Monday, May 23, 2011

CBDT Can Continue To Request Phones Tap In India

Phone tapping in India has been in controversies recently. Whether it is phone tapping by private individuals or public distribution of tapped conversations, Indian government has been in controversies.

In a recent development, the Prime Minister’s Office (PMO) has authorised the Home Ministry to take the final call on the contentious issue of withdrawing the CBDT’s powers of phone-tapping.

Now it has been reported that the CBDT will continue to enjoy the power to request telephone tapping despite a strong recommendation by a Committee of Secretaries against it. However, it is not immediately clear the conditions the CBDT will have to fulfill before requesting the tapping of telephones of any individual.

Suggestions for removal of CBDT from the agencies that can request phone tapping were given believing that tax evasion cases neither have criminal liability nor any national security issue as these were only civil matters.

The panel recommended either removal of the CBDT from the list of authorised agencies that can request telephone interception as the income tax laws fall within civil jurisdiction and do not always impinge on the public safety or to specify stipulations regarding the extent of surveillance allowed to the agency, including the level at which requests are to be made for authorisation by the Home Secretary. However, we have still to deal with lawful interception law in India.

There is an urgent need to formulate effective and constitutional lawful interception law in India.
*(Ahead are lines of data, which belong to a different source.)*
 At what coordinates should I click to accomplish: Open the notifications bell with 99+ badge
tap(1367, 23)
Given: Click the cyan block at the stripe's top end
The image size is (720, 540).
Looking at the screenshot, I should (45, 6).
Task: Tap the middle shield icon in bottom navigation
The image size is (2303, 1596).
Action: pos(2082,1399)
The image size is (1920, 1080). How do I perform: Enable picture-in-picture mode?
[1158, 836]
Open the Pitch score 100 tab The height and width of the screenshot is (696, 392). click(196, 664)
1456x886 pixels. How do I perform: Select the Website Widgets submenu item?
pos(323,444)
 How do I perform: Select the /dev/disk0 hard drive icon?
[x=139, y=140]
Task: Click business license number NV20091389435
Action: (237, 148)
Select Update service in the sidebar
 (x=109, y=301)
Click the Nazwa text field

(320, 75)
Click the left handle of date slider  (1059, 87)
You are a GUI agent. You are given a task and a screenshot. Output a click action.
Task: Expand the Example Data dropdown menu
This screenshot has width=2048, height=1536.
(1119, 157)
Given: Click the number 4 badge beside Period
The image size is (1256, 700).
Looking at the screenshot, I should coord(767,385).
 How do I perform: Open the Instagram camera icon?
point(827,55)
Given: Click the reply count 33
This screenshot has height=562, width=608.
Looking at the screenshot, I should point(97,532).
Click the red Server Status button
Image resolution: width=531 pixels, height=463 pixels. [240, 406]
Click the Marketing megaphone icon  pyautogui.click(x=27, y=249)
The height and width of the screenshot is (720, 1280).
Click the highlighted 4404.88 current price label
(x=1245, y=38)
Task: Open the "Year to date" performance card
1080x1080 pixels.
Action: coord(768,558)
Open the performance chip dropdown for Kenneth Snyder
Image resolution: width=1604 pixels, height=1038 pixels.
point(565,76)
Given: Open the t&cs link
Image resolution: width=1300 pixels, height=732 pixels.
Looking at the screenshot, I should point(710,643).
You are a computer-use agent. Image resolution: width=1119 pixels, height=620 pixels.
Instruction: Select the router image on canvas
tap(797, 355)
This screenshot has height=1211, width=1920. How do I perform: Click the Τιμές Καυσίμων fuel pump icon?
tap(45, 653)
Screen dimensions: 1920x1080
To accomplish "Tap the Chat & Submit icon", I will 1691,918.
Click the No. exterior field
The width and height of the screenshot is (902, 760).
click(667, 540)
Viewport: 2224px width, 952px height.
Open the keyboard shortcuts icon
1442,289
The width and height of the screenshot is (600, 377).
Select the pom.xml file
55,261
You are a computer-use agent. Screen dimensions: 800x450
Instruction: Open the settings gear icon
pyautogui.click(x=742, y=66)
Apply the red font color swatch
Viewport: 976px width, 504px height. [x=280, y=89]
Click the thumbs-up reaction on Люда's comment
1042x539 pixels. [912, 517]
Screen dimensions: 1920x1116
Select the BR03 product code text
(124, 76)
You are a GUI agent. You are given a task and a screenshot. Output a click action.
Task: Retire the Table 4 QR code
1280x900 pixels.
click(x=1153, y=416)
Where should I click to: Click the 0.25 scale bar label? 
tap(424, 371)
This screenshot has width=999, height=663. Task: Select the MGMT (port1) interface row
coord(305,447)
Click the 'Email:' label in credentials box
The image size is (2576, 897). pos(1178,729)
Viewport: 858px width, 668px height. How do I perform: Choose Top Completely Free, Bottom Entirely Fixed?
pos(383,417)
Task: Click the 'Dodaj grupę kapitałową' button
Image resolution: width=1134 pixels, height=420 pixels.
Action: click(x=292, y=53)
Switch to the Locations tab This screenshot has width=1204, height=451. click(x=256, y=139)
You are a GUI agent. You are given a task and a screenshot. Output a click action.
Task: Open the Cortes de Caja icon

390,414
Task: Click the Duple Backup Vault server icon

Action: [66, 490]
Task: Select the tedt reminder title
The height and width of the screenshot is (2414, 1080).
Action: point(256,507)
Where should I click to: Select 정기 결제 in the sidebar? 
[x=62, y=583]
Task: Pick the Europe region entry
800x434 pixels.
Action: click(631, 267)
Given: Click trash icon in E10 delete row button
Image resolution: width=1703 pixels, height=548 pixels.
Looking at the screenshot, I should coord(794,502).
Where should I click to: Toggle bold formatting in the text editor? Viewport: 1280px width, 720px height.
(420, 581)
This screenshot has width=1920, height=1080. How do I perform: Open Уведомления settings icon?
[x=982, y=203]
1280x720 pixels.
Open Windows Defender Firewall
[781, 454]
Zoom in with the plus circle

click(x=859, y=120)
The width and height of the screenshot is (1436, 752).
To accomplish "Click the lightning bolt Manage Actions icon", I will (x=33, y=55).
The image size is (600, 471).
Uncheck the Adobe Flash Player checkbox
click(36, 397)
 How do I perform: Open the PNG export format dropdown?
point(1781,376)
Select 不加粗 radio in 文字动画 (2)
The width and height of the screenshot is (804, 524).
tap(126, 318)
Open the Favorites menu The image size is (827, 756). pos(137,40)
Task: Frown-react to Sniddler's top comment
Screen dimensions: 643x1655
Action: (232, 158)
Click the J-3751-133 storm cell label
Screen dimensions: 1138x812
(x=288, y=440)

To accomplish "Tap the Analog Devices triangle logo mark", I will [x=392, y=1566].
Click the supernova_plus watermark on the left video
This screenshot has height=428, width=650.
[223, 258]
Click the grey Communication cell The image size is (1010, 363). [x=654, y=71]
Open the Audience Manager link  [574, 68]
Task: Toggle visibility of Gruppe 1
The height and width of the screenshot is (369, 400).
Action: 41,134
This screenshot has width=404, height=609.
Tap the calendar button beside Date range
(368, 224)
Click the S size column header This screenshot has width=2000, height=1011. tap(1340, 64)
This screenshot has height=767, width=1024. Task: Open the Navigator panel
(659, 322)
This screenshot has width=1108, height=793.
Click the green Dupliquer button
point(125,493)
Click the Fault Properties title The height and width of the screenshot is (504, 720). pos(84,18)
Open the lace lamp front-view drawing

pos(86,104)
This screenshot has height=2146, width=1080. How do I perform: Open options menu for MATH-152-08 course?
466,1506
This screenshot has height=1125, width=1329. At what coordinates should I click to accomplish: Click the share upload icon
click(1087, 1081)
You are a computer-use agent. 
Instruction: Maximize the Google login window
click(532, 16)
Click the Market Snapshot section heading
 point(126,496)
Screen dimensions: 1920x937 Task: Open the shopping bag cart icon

Lawful Interception is a process that “Reconciles” the Law Enforcement requirements and Civil Liberties of a Nation. In the Indian context, we have no Lawful Interception Law in India. By Lawful Interception Law it means a “Constitutionally Sound” Lawful Interception Law and not the present “Self Serving Laws” of India like Indian Telegraph Act 1885.

If we have a clear cut law, this turf war between various Ministries of India can be avoided. Presently, phone tapping is not regulated by a clear cut and constitutional law.